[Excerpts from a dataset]
↓

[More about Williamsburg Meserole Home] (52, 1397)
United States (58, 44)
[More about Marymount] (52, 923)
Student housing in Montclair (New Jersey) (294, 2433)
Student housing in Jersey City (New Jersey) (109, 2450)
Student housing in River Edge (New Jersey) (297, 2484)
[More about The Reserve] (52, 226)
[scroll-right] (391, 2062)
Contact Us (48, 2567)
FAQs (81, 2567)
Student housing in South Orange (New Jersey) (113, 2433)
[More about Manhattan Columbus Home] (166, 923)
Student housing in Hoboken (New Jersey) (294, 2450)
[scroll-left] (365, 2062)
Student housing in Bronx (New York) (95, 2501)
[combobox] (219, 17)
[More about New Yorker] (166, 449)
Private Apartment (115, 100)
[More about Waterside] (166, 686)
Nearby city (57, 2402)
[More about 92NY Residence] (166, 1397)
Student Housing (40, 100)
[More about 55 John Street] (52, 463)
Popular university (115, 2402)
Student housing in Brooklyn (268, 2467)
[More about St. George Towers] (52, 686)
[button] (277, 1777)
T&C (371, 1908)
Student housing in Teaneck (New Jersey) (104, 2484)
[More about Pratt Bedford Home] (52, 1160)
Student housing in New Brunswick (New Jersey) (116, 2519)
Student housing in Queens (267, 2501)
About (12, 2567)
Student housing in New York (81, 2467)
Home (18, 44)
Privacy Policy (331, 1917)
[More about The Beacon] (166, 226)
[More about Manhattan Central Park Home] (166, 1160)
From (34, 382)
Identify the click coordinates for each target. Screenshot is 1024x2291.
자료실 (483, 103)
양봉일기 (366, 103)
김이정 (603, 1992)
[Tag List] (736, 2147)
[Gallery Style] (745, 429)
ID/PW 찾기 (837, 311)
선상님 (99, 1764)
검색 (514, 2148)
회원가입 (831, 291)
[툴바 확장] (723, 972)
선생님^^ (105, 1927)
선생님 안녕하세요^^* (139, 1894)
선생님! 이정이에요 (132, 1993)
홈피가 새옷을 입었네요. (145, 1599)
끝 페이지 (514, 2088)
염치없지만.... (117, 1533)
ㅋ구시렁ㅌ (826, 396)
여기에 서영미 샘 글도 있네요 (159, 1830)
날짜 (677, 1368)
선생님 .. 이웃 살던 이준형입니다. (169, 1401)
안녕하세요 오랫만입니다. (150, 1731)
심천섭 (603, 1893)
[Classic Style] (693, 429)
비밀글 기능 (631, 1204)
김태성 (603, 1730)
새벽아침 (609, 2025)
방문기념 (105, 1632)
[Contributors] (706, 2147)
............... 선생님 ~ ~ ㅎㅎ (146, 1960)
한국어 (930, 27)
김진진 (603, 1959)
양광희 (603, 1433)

↑

» Exercise
Could you copy every record above exactly as it stands?

» Result for this exercise
[More about Williamsburg Meserole Home] (52, 1397)
United States (58, 44)
[More about Marymount] (52, 923)
Student housing in Montclair (New Jersey) (294, 2433)
Student housing in Jersey City (New Jersey) (109, 2450)
Student housing in River Edge (New Jersey) (297, 2484)
[More about The Reserve] (52, 226)
[scroll-right] (391, 2062)
Contact Us (48, 2567)
FAQs (81, 2567)
Student housing in South Orange (New Jersey) (113, 2433)
[More about Manhattan Columbus Home] (166, 923)
Student housing in Hoboken (New Jersey) (294, 2450)
[scroll-left] (365, 2062)
Student housing in Bronx (New York) (95, 2501)
[combobox] (219, 17)
[More about New Yorker] (166, 449)
Private Apartment (115, 100)
[More about Waterside] (166, 686)
Nearby city (57, 2402)
[More about 92NY Residence] (166, 1397)
Student Housing (40, 100)
[More about 55 John Street] (52, 463)
Popular university (115, 2402)
Student housing in Brooklyn (268, 2467)
[More about St. George Towers] (52, 686)
[button] (277, 1777)
T&C (371, 1908)
Student housing in Teaneck (New Jersey) (104, 2484)
[More about Pratt Bedford Home] (52, 1160)
Student housing in New Brunswick (New Jersey) (116, 2519)
Student housing in Queens (267, 2501)
About (12, 2567)
Student housing in New York (81, 2467)
Home (18, 44)
Privacy Policy (331, 1917)
[More about The Beacon] (166, 226)
[More about Manhattan Central Park Home] (166, 1160)
From (34, 382)
Identify the click coordinates for each target. Screenshot is 1024x2291.
자료실 (483, 103)
양봉일기 (366, 103)
김이정 (603, 1992)
[Tag List] (736, 2147)
[Gallery Style] (745, 429)
ID/PW 찾기 (837, 311)
선상님 (99, 1764)
검색 (514, 2148)
회원가입 (831, 291)
[툴바 확장] (723, 972)
선생님^^ (105, 1927)
선생님 안녕하세요^^* (139, 1894)
선생님! 이정이에요 (132, 1993)
홈피가 새옷을 입었네요. (145, 1599)
끝 페이지 (514, 2088)
염치없지만.... (117, 1533)
ㅋ구시렁ㅌ (826, 396)
여기에 서영미 샘 글도 있네요 (159, 1830)
날짜 (677, 1368)
선생님 .. 이웃 살던 이준형입니다. (169, 1401)
안녕하세요 오랫만입니다. (150, 1731)
심천섭 (603, 1893)
[Classic Style] (693, 429)
비밀글 기능 (631, 1204)
김태성 (603, 1730)
새벽아침 (609, 2025)
방문기념 (105, 1632)
[Contributors] (706, 2147)
............... 선생님 ~ ~ ㅎㅎ (146, 1960)
한국어 (930, 27)
김진진 (603, 1959)
양광희 (603, 1433)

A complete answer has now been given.